There are three histologic subtypes: (1) hyaline-vascular, (2) plasma-cell, and (3) a mixed variant. Approximately 85% of localized forms are of the hyaline vascular type, and the remaining 15% are the plasma cell type; mixed types are rare. Localized disease most commonly presents in the mediastinum and is usually discovered incidentally in asymptomatic patients [8].

Symptoms are typically related to mass effect on adjacent structures. The standard treatment of localized forms is surgical resection. However, the tumor may encase or invade adjacent structures preventing complete resection necessitating postoperative radiation. The multicentric subtype is generally of the plasma cell type and presents as a systemic illness with a far more aggressive course, often leading to infectious complications and malignant transformation; this is treated with combination chemotherapy, radiation therapy, and surgical debulking [9].

Computed tomographic imaging typically shows a sharply marginated smooth or lobulated soft tissue mass, with or without lymphadenopathy, and with strong contrast enhancement. An angiography demonstrates a vascular tumor supplied by feeding vessels from the bronchial, internal mammary, or intercostal arteries [10]. Tissue diagnosis is mandatory to avoid mismanagement. A computed tomographic-guided needle biopsy is possible, but it can have low diagnostic accuracy and is also fraught with the risk of uncontrollable hemorrhage [11]. Therefore, some authors recommend thoracoscopic biopsy because of the ability to visualize and control biopsy-induced hemorrhage [12]. Although recent literature has shown that the thoracoscopic resection of CD is possible, open surgery is preferred [13]. It is in these cases that the preoperative embolization was found to be helpful.

Histologically, the hyaline-vascular variant is characterized by the presence of "burned out" germinal centers with mantle zones demonstrating an "onion skin" pattern [1]. Interestingly, in our second case, the final pathology of the resected tumor was thymoma with lymphoid B-cell hyperplasia, whereas two separate readings of the initial biopsy were interpreted as CD. Thymoma with lymphoid B-cell hyperplasia is a rare entity in which the original publication of histopathologic features that were reminiscent of CD was described. Both entities are known to be highly vascularized, and as the primary treatment for both diseases is surgical resection, they share the risk for significant perioperative blood loss [14].
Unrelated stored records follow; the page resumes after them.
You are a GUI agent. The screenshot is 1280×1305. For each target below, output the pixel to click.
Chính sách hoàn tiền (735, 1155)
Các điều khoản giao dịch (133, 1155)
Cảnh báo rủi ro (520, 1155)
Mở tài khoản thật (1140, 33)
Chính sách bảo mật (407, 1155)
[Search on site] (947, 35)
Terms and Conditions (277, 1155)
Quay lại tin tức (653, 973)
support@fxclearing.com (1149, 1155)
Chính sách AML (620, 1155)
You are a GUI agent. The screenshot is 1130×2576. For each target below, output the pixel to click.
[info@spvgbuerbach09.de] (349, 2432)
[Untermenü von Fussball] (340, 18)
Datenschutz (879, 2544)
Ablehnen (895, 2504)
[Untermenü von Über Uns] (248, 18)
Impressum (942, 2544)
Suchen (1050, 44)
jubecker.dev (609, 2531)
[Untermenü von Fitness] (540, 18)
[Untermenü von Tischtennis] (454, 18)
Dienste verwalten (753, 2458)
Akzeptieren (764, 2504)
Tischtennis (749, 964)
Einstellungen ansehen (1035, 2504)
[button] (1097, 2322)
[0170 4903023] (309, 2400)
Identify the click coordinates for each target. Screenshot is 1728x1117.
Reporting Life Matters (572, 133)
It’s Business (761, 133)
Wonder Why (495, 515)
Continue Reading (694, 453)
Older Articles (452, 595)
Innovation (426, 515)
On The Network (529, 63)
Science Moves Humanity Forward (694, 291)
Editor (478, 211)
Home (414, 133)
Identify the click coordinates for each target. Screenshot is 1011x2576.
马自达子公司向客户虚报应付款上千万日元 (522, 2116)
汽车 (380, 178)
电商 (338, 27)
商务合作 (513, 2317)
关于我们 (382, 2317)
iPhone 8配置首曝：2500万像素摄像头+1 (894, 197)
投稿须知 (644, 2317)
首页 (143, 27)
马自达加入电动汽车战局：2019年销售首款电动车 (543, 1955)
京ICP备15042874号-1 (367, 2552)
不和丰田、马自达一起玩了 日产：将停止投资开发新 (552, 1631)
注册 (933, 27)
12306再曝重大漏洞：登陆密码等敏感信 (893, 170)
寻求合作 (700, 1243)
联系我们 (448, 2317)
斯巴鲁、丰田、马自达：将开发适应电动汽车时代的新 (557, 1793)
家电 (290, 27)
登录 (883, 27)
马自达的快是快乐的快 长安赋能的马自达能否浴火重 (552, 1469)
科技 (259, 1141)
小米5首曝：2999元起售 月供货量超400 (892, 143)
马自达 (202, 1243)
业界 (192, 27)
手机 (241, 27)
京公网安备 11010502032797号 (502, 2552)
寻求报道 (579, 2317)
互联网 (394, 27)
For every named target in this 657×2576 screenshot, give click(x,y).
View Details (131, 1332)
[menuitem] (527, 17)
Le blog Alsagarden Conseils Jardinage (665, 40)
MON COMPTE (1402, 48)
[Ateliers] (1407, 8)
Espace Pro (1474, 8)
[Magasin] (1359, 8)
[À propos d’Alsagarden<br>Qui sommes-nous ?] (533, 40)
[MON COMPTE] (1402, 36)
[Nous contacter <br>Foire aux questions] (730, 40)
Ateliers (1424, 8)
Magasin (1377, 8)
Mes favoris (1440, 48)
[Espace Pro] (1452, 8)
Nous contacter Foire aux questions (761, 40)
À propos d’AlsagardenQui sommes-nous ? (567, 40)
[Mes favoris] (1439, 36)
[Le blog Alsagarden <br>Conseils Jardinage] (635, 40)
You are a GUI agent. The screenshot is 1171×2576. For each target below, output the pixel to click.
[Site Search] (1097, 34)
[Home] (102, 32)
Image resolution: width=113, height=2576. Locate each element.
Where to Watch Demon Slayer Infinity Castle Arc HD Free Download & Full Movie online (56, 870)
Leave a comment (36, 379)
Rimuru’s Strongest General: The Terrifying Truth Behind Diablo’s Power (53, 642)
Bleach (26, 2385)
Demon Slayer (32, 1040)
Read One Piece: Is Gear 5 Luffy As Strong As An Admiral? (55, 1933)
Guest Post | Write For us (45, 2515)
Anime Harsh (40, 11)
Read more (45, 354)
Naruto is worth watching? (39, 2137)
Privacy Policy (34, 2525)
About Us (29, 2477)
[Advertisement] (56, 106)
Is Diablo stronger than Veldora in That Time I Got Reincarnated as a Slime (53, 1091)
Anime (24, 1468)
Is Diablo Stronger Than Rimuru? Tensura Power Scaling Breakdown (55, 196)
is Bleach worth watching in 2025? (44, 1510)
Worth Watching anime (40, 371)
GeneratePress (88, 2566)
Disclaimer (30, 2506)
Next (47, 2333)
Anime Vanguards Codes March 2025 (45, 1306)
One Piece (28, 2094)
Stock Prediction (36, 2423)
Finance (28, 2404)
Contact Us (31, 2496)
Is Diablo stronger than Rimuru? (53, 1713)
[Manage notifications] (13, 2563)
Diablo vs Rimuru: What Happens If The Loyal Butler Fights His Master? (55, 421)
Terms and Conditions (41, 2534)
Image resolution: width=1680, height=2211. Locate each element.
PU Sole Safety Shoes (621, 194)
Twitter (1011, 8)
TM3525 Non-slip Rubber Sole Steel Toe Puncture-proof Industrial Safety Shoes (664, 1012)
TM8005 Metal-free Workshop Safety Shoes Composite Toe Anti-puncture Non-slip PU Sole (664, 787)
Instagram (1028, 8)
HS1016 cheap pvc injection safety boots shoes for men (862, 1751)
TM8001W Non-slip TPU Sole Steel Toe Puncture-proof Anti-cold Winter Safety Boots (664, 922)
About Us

Our cases implemented the use of microspheres, a newer embolic agent preferred nowadays in comparison with polyvinyl alcohol (PVA) by many interventionalists. Microspheres are composed of an acrylic polymer impregnated within porcine gelatin available in sizes of 40 to 1,200 µm. The use of the agent for embolization was first reported in 1996. Several studies have reported their effectiveness for preoperative embolization of CNS meningiomas and for uterine artery embolization to treat uterine fibroids [15]. The older PVA particles have more irregular shapes and can clump, thus possibly occluding micro-catheters or resulting in too proximal occlusion. Microspheres do not clump and thus penetrate deep into target tissues. Two studies have compared the effectiveness of microspheres to PVA in animal models showing microspheres to reduce blood flow more quickly and reliably [15].

In the four previously published cases of CD embolization, the authors used PVA and gelfoam in one case each. The embolic agent in one case was not specified, and in the last case, microspheres were used [3–6]. Our experience, as well as the case reported by Robert and colleagues [6], suggests that microspheres are a suitable alternative to PVA or gelfoam for the treatment of hypervascular mediastinal tumors. Of note, microspheres smaller than 350 µm should be avoided for bronchial and intercostal artery embolization due to the risk of spinal cord ischemia [6].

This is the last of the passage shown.